Generate framed video from ADΔER events

We can also transform our ADΔER file back into a framed video, so we can easily view the effects of our transcode parameters. Run the program /examples/events_to_instantaneous_frames.rs. You will need to set the input_path to point to an ADΔER file, and the output_path to where you want the resulting framed video to be. This output file is in a raw pixel format for encoding with FFmpeg: either gray or bgr24 (if in color), assuming that we have constructed a FrameSequence<u8>. Other formats can be encoded, e.g. with FrameSequence<u16>, FrameSequence<f64>, etc.
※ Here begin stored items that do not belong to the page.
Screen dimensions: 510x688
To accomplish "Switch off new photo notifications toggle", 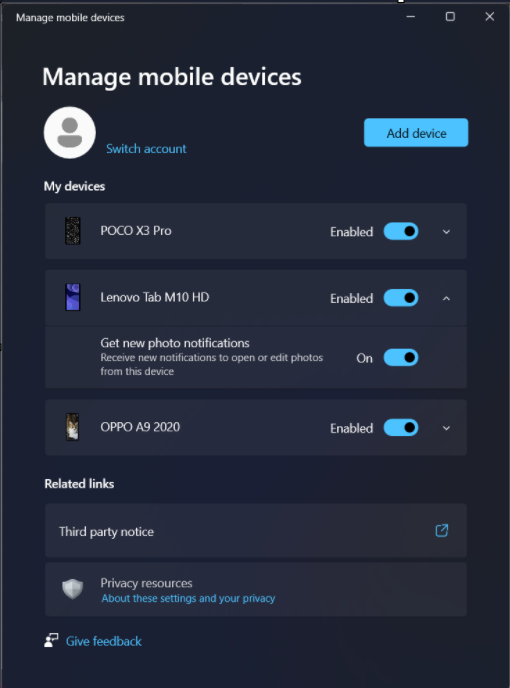I will click(x=401, y=358).
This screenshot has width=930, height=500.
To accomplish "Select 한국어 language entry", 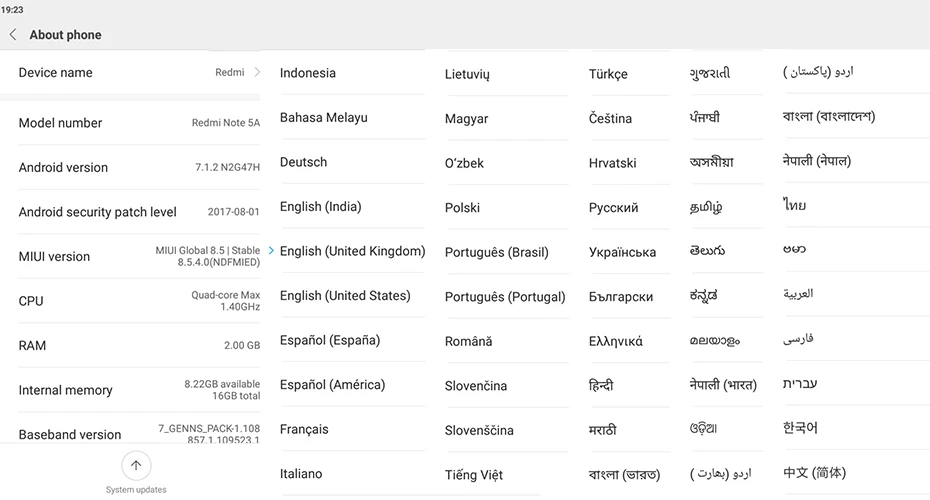I will click(800, 428).
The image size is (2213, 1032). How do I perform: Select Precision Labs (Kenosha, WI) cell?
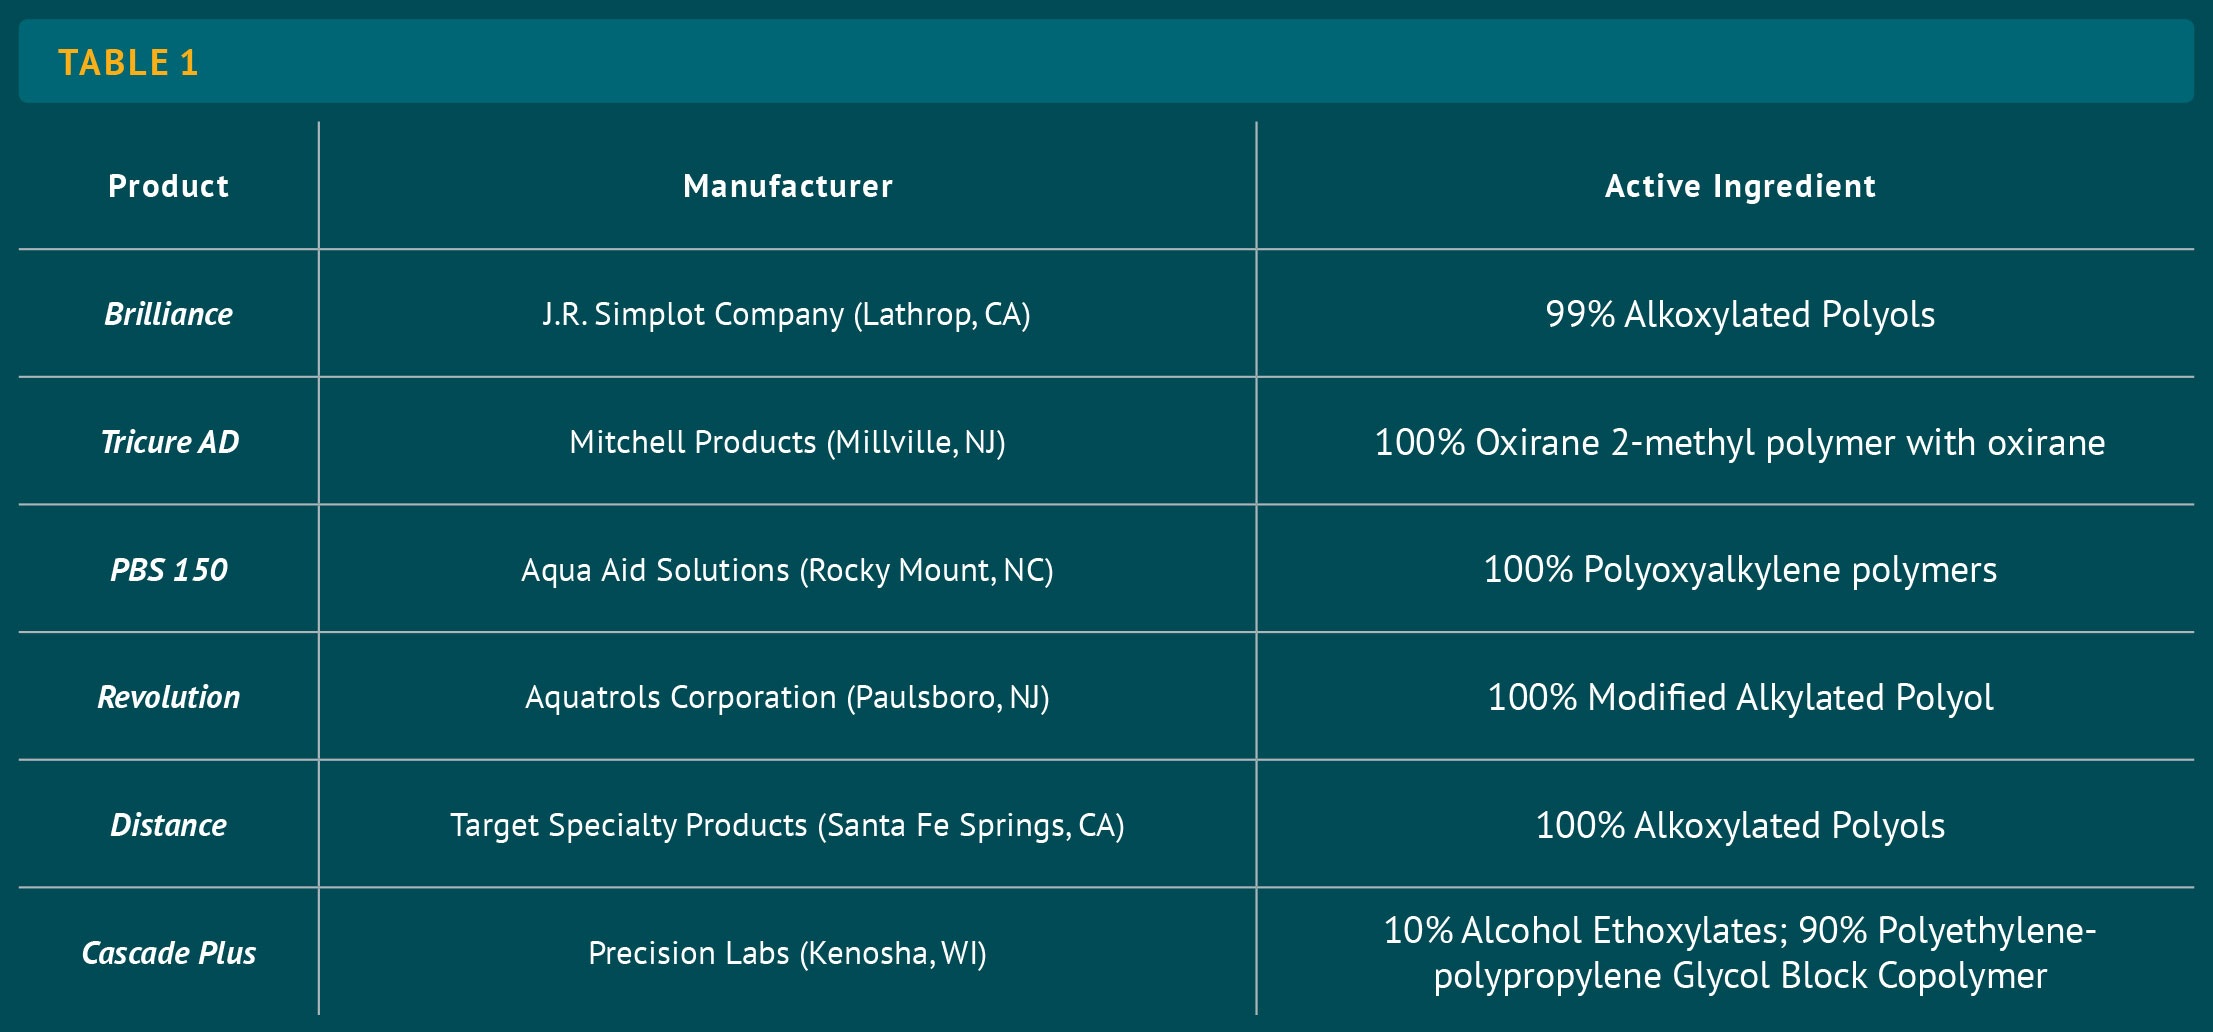787,952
To take our raw frame data and encode it in a standard format, we can use an FFmpeg command as follows: ffmpeg -f rawvideo -pix_fmt gray -s:v 960x540 -r 60 -i ./events.adder -crf 0 -c:v libx264 -y ./events_to_framed.mp4

Simultaneously transcode framed video to ADΔER events and back to framed video

This is the most thorough example, complete with an argument parser so you don't have to edit the code. Run the program /src/bin/adder_simulproc.rs, like this:

cargo run --release --bin transcode_and_frame_simultaneous -- --scale 1.0 --input-filename "/path/to/video" --output-raw-video-filename "/path/to/output_video" --c-thresh-pos 10 --c-thresh-neg 10

The program will re-frame the ADΔER events as they are being generated, without having to write them out to a file. This lets you quickly experiment with different values for c_thresh_pos, c_thresh_neg, ref_time, delta_t_max, and tps, to see what effect they have on the output.

Inspect an ADΔER file

Want to quickly view the metadata for an ADΔER file? Just execute:

cargo run --release --bin adderinfo -- -i /path/to/file.adder -d

Alternatively, you can install this program for the current user with cargo install adder-codec-rs --bin adderinfo, then run with adderinfo -- -i /path/to/file.adder -d. This program is analagous to ffprobe for framed video.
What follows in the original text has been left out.